(ENTRIES SHOWN):
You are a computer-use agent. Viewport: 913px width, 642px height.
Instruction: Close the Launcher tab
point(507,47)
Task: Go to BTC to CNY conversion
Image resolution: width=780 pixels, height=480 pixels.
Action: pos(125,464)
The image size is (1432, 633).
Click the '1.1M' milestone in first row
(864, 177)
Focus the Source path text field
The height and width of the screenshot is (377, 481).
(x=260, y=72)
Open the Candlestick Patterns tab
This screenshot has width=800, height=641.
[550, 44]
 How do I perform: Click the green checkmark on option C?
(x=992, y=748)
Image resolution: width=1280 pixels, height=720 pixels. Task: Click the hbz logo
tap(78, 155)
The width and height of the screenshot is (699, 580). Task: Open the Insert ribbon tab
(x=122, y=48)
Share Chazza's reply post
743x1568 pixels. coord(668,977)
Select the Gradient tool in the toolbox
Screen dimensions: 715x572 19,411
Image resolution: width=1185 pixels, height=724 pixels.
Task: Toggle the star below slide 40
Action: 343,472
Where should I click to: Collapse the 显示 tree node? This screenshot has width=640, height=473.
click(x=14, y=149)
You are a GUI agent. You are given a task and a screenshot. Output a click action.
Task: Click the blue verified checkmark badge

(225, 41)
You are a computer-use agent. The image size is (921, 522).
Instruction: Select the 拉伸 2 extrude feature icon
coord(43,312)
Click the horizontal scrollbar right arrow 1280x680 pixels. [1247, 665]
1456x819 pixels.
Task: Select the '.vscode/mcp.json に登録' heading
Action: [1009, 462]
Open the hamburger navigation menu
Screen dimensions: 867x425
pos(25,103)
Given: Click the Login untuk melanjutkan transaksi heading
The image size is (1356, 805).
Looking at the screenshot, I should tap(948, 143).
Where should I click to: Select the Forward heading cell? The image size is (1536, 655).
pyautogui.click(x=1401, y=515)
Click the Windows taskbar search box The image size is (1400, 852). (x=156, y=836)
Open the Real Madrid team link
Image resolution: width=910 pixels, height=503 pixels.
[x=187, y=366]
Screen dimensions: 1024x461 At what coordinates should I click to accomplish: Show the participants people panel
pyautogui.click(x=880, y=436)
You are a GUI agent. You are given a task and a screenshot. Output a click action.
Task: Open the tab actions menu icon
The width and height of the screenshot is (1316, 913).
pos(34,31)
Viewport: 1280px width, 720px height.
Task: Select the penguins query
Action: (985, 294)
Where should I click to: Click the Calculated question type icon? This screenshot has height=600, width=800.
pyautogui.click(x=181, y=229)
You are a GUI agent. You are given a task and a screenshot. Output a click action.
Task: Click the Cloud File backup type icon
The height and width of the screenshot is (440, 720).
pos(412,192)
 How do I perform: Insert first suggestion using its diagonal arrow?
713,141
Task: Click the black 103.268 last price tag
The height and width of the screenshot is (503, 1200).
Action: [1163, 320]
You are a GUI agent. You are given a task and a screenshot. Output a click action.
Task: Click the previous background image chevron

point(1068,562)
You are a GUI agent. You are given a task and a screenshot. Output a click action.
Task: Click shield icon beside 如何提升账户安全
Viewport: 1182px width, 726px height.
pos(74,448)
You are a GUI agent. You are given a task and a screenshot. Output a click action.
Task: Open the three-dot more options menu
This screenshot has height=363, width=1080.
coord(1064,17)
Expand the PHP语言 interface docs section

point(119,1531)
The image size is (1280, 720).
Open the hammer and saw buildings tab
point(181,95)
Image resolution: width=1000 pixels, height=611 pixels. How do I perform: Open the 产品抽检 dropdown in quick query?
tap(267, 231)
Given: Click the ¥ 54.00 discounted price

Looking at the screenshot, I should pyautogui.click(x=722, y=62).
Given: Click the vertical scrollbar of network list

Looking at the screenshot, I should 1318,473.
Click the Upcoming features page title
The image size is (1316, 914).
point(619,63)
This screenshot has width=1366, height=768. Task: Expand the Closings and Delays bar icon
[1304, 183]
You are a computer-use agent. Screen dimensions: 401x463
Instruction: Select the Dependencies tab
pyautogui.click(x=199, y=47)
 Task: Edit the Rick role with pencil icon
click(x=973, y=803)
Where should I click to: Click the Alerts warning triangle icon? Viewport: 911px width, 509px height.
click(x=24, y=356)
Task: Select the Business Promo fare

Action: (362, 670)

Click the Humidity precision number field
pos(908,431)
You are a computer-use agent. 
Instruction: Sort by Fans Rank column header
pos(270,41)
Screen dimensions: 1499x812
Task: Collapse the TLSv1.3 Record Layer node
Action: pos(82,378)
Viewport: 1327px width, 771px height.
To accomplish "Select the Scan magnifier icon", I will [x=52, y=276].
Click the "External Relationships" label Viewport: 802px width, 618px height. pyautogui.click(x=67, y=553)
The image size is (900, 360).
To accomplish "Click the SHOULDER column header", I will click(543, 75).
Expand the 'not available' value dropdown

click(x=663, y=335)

(TO DO):
Give the records again, unchanged and complete.

(REPLY):
You are a computer-use agent. Viewport: 913px width, 642px height.
Instruction: Close the Launcher tab
point(507,47)
Task: Go to BTC to CNY conversion
Image resolution: width=780 pixels, height=480 pixels.
Action: pos(125,464)
The image size is (1432, 633).
Click the '1.1M' milestone in first row
(864, 177)
Focus the Source path text field
The height and width of the screenshot is (377, 481).
(x=260, y=72)
Open the Candlestick Patterns tab
This screenshot has width=800, height=641.
[550, 44]
 How do I perform: Click the green checkmark on option C?
(x=992, y=748)
Image resolution: width=1280 pixels, height=720 pixels. Task: Click the hbz logo
tap(78, 155)
The width and height of the screenshot is (699, 580). Task: Open the Insert ribbon tab
(x=122, y=48)
Share Chazza's reply post
743x1568 pixels. coord(668,977)
Select the Gradient tool in the toolbox
Screen dimensions: 715x572 19,411
Image resolution: width=1185 pixels, height=724 pixels.
Task: Toggle the star below slide 40
Action: 343,472
Where should I click to: Collapse the 显示 tree node? This screenshot has width=640, height=473.
click(x=14, y=149)
You are a GUI agent. You are given a task and a screenshot. Output a click action.
Task: Click the blue verified checkmark badge

(225, 41)
You are a computer-use agent. The image size is (921, 522).
Instruction: Select the 拉伸 2 extrude feature icon
coord(43,312)
Click the horizontal scrollbar right arrow 1280x680 pixels. [1247, 665]
1456x819 pixels.
Task: Select the '.vscode/mcp.json に登録' heading
Action: [1009, 462]
Open the hamburger navigation menu
Screen dimensions: 867x425
pos(25,103)
Given: Click the Login untuk melanjutkan transaksi heading
The image size is (1356, 805).
Looking at the screenshot, I should tap(948, 143).
Where should I click to: Select the Forward heading cell? The image size is (1536, 655).
pyautogui.click(x=1401, y=515)
Click the Windows taskbar search box The image size is (1400, 852). (x=156, y=836)
Open the Real Madrid team link
Image resolution: width=910 pixels, height=503 pixels.
[x=187, y=366]
Screen dimensions: 1024x461 At what coordinates should I click to accomplish: Show the participants people panel
pyautogui.click(x=880, y=436)
You are a GUI agent. You are given a task and a screenshot. Output a click action.
Task: Open the tab actions menu icon
The width and height of the screenshot is (1316, 913).
pos(34,31)
Viewport: 1280px width, 720px height.
Task: Select the penguins query
Action: (985, 294)
Where should I click to: Click the Calculated question type icon? This screenshot has height=600, width=800.
pyautogui.click(x=181, y=229)
You are a GUI agent. You are given a task and a screenshot. Output a click action.
Task: Click the Cloud File backup type icon
The height and width of the screenshot is (440, 720).
pos(412,192)
 How do I perform: Insert first suggestion using its diagonal arrow?
713,141
Task: Click the black 103.268 last price tag
The height and width of the screenshot is (503, 1200).
Action: [1163, 320]
You are a GUI agent. You are given a task and a screenshot. Output a click action.
Task: Click the previous background image chevron

point(1068,562)
You are a GUI agent. You are given a task and a screenshot. Output a click action.
Task: Click shield icon beside 如何提升账户安全
Viewport: 1182px width, 726px height.
pos(74,448)
You are a GUI agent. You are given a task and a screenshot. Output a click action.
Task: Open the three-dot more options menu
This screenshot has height=363, width=1080.
coord(1064,17)
Expand the PHP语言 interface docs section

point(119,1531)
The image size is (1280, 720).
Open the hammer and saw buildings tab
point(181,95)
Image resolution: width=1000 pixels, height=611 pixels. How do I perform: Open the 产品抽检 dropdown in quick query?
tap(267, 231)
Given: Click the ¥ 54.00 discounted price

Looking at the screenshot, I should pyautogui.click(x=722, y=62).
Given: Click the vertical scrollbar of network list

Looking at the screenshot, I should 1318,473.
Click the Upcoming features page title
The image size is (1316, 914).
point(619,63)
This screenshot has width=1366, height=768. Task: Expand the Closings and Delays bar icon
[1304, 183]
You are a computer-use agent. Screen dimensions: 401x463
Instruction: Select the Dependencies tab
pyautogui.click(x=199, y=47)
 Task: Edit the Rick role with pencil icon
click(x=973, y=803)
Where should I click to: Click the Alerts warning triangle icon? Viewport: 911px width, 509px height.
click(x=24, y=356)
Task: Select the Business Promo fare

Action: (362, 670)

Click the Humidity precision number field
pos(908,431)
You are a computer-use agent. 
Instruction: Sort by Fans Rank column header
pos(270,41)
Screen dimensions: 1499x812
Task: Collapse the TLSv1.3 Record Layer node
Action: pos(82,378)
Viewport: 1327px width, 771px height.
To accomplish "Select the Scan magnifier icon", I will [x=52, y=276].
Click the "External Relationships" label Viewport: 802px width, 618px height. pyautogui.click(x=67, y=553)
The image size is (900, 360).
To accomplish "Click the SHOULDER column header", I will click(543, 75).
Expand the 'not available' value dropdown

click(x=663, y=335)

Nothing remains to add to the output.